In HUMMUS! THE MOVIE, directed by Oren Rosenfeld, we learn early on that 25% of American households know hummus, a statement never challenged (and let’s face it, even Costco has hummus, so…). This slightly manic tour de cuisine in Israel (with a quick side trip to Lebanon) introduces us to Muslim, Jewish, and Christian masters of the deceptively simple dish, with many conflicting claims to being the best. Clearly this is a treasured food there: a paste made with chickpeas (garbanzo beans), sesame seed butter (tahini), lemon juice, salt, and olive oil, served any time of day, with just a little more olive oil, or the addition of your choice of whole chickpeas, foul (fava beans), veggies, meat, fish, or pickles, and of course, pita bread.

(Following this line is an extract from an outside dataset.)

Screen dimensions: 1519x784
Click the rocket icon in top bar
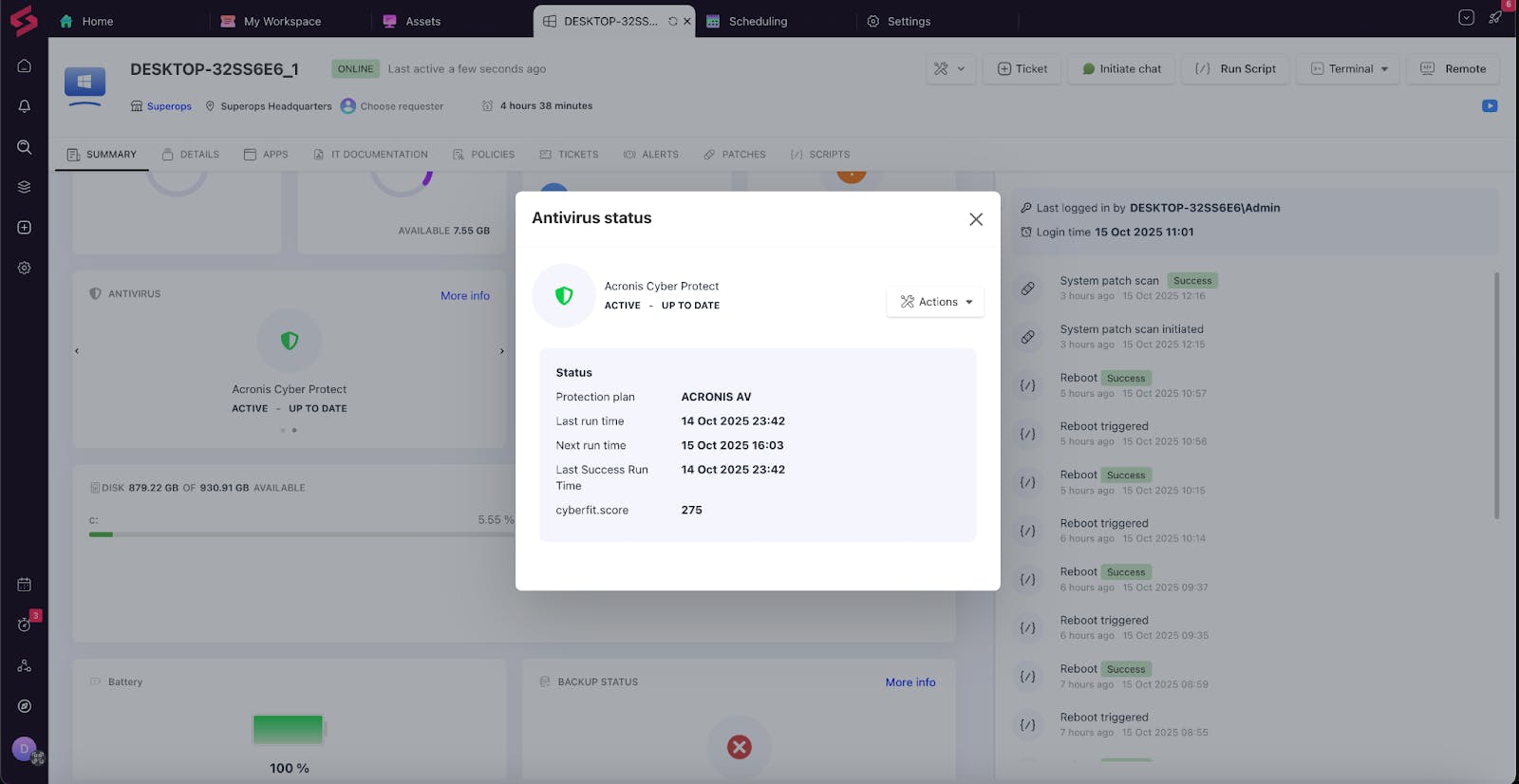point(1495,18)

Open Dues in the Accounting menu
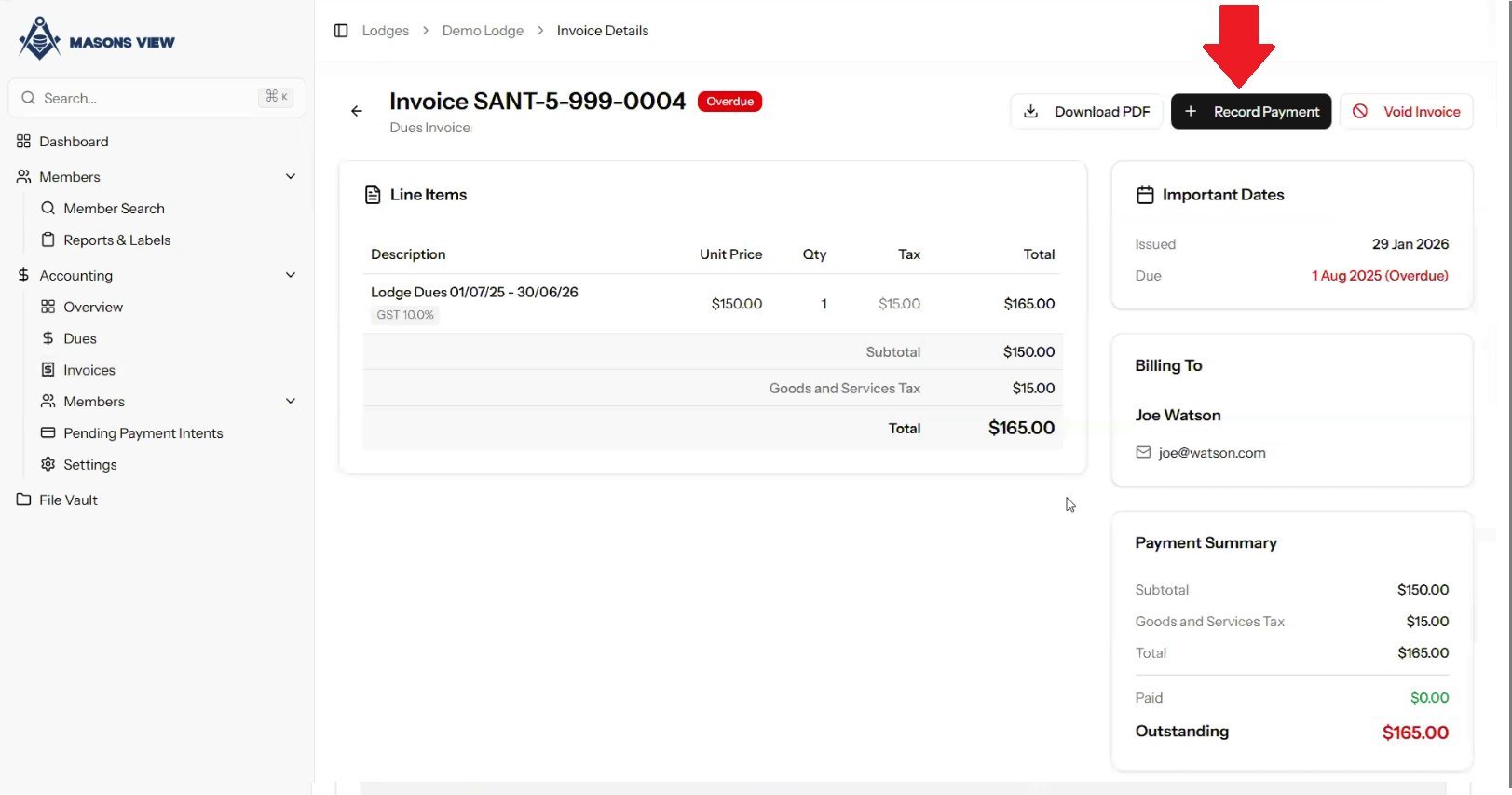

Hip-hop Hebrew songs about hummus lighten the mood as competition for the Guinness Book of World Records prize for the largest hummus swings back and forth between Lebanon and Israel. It’s primarily a man’s game, with the exception of a remarkably mellow Israeli Arab woman who says she’s “married to hummus.”

” Hummus…it’s not something normal, it’s not something ordinary…it’s magic.” Eliahu Shmueli, Restaurateur
A very sympathetic Orthodox Jewish hummus restaurateur (he could easily be a surfer or a Sonoma county communard) sums it up when he says, “hummus is life.” From all that we see in this film, there will be no arguments on that note at least.
Michael Solomonov is best known here as the chef-owner of a remarkable and successful Israeli restaurant in Philadelphia, Zahav (“gold”); his recent Zahav: A World of Israeli Cooking, was the 2016 James Beard Cookbook of the Year. IN SEARCH OF ISRAELI CUISINE, directed by Roger Sherman, documents his efforts to discover and define what is Israeli cuisine today. Motivated by tragedy, Solomonov, born in Israel and raised in the States, sets out to explore Israel’s “rich abundant history, and conflict and turmoil as well… the mission is to show the complexity as well as the beauty of things here.”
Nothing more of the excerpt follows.